### What the exercise asks
Your output should be the lines of the data that follow, reproduced exactly from the first through the line bearing "You are a computer-use agent. 1290x726".

### Entries provided
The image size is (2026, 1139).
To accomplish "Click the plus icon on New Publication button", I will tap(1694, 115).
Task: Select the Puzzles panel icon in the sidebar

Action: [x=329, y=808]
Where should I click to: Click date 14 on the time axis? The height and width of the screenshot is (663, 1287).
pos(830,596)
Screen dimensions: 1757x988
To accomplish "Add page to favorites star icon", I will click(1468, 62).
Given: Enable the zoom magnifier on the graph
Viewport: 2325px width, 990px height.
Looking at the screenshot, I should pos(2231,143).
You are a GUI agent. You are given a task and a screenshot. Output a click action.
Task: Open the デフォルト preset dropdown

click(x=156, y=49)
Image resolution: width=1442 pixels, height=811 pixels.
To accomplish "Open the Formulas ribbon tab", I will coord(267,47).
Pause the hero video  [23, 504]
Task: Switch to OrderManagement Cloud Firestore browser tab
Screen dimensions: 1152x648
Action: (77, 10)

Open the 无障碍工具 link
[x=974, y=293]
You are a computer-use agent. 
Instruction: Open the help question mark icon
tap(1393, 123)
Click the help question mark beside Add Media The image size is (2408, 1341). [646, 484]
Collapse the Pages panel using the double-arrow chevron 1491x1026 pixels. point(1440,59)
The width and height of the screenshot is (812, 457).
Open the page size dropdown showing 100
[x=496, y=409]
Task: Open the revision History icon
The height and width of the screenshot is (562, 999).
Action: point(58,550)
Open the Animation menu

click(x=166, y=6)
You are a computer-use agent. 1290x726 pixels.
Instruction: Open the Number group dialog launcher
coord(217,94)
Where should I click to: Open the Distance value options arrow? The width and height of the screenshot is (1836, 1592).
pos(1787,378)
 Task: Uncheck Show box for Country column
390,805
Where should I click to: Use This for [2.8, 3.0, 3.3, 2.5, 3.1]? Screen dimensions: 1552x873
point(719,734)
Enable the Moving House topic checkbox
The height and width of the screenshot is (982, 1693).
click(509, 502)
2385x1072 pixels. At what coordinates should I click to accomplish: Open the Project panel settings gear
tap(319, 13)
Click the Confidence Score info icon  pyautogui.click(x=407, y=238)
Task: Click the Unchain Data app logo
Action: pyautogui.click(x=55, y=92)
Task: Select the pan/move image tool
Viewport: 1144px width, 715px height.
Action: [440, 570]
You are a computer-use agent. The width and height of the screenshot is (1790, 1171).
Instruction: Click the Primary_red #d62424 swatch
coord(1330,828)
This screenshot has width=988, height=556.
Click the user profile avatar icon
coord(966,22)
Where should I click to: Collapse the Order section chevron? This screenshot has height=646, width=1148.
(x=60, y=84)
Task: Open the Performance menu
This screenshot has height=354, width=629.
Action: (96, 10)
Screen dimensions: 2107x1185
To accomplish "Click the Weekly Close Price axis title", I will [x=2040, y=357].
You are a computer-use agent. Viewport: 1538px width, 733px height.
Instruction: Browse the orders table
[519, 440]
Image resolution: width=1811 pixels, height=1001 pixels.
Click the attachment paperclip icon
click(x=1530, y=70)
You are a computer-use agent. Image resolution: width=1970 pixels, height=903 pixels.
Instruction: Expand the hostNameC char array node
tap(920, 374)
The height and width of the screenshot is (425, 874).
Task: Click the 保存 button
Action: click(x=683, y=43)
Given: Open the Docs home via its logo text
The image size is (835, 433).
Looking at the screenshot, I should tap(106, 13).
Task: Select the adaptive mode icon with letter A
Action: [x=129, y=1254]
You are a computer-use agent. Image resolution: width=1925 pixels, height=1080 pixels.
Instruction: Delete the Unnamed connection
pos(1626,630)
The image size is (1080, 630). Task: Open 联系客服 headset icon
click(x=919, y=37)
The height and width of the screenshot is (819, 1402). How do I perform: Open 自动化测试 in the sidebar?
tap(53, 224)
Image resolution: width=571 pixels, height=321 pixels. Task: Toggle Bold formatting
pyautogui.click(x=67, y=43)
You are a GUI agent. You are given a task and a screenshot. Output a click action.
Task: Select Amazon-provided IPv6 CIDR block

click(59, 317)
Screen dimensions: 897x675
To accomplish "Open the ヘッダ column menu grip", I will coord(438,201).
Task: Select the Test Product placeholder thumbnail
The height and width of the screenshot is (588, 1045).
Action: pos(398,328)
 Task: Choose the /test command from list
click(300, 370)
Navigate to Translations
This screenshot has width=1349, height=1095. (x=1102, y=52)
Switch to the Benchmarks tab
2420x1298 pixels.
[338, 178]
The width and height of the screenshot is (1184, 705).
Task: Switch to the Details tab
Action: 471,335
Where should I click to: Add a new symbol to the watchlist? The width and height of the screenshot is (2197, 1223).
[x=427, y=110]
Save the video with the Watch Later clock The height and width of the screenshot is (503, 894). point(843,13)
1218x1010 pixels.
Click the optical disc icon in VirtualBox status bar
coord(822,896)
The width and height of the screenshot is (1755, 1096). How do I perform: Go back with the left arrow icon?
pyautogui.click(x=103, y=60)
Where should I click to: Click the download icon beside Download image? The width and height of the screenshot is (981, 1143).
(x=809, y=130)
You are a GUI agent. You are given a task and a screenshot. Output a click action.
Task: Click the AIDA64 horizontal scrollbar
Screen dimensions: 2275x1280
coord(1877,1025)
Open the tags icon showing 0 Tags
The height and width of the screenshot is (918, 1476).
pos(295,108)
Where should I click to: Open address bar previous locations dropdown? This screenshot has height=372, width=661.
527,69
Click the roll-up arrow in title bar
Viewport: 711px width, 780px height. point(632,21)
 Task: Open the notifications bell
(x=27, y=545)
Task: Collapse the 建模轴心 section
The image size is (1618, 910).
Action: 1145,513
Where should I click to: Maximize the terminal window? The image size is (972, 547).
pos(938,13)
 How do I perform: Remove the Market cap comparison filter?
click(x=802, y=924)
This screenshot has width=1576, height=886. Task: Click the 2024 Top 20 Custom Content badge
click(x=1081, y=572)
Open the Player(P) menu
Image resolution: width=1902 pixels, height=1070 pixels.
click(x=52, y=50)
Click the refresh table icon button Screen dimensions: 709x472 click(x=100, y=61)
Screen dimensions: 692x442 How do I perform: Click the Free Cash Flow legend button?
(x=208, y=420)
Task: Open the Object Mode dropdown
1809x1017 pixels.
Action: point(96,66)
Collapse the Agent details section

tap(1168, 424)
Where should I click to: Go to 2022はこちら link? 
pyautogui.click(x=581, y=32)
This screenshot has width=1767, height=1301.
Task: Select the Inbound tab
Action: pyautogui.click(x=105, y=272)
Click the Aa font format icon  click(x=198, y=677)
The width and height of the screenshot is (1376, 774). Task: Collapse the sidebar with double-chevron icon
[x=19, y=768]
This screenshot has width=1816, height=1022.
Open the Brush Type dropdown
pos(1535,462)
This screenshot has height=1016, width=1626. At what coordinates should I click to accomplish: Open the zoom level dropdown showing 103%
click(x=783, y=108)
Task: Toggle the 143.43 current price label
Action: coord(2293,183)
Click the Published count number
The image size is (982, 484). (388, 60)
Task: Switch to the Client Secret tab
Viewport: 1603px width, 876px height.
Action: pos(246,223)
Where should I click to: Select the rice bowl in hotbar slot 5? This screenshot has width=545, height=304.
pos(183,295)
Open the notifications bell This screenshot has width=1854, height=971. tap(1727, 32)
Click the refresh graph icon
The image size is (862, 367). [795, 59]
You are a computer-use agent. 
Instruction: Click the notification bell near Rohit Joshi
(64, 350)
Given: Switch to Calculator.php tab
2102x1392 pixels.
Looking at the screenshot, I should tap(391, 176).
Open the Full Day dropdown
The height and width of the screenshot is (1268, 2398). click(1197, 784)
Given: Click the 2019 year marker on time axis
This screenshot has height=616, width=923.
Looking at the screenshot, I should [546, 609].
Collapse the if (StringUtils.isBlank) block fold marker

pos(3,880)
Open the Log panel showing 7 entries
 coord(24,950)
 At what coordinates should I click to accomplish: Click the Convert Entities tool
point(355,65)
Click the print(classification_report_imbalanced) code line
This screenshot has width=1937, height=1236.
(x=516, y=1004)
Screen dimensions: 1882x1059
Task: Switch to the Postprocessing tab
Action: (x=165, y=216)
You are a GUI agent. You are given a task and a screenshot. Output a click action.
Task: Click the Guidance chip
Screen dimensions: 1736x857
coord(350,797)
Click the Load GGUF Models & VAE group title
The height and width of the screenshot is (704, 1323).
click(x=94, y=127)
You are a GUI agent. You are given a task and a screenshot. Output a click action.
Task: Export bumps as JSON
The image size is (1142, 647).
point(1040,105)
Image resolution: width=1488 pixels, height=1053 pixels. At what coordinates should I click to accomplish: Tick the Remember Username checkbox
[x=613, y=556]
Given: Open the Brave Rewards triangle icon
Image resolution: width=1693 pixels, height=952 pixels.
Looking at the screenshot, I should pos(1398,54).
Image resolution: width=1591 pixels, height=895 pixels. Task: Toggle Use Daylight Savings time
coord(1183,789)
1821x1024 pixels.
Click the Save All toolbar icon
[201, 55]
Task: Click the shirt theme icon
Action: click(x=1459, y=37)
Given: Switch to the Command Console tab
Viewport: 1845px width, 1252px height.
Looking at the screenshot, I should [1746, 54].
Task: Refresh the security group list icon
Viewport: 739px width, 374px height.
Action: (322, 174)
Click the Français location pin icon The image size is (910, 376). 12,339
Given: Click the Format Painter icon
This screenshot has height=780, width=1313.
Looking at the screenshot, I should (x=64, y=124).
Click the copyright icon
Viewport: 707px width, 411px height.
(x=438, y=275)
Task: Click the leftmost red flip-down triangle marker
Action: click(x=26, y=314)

### Reply to the exercise
The image size is (2026, 1139).
To accomplish "Click the plus icon on New Publication button", I will tap(1694, 115).
Task: Select the Puzzles panel icon in the sidebar

Action: [x=329, y=808]
Where should I click to: Click date 14 on the time axis? The height and width of the screenshot is (663, 1287).
pos(830,596)
Screen dimensions: 1757x988
To accomplish "Add page to favorites star icon", I will click(1468, 62).
Given: Enable the zoom magnifier on the graph
Viewport: 2325px width, 990px height.
Looking at the screenshot, I should pos(2231,143).
You are a GUI agent. You are given a task and a screenshot. Output a click action.
Task: Open the デフォルト preset dropdown

click(x=156, y=49)
Image resolution: width=1442 pixels, height=811 pixels.
To accomplish "Open the Formulas ribbon tab", I will coord(267,47).
Pause the hero video  [23, 504]
Task: Switch to OrderManagement Cloud Firestore browser tab
Screen dimensions: 1152x648
Action: (77, 10)

Open the 无障碍工具 link
[x=974, y=293]
You are a computer-use agent. 
Instruction: Open the help question mark icon
tap(1393, 123)
Click the help question mark beside Add Media The image size is (2408, 1341). [646, 484]
Collapse the Pages panel using the double-arrow chevron 1491x1026 pixels. point(1440,59)
The width and height of the screenshot is (812, 457).
Open the page size dropdown showing 100
[x=496, y=409]
Task: Open the revision History icon
The height and width of the screenshot is (562, 999).
Action: point(58,550)
Open the Animation menu

click(x=166, y=6)
You are a computer-use agent. 1290x726 pixels.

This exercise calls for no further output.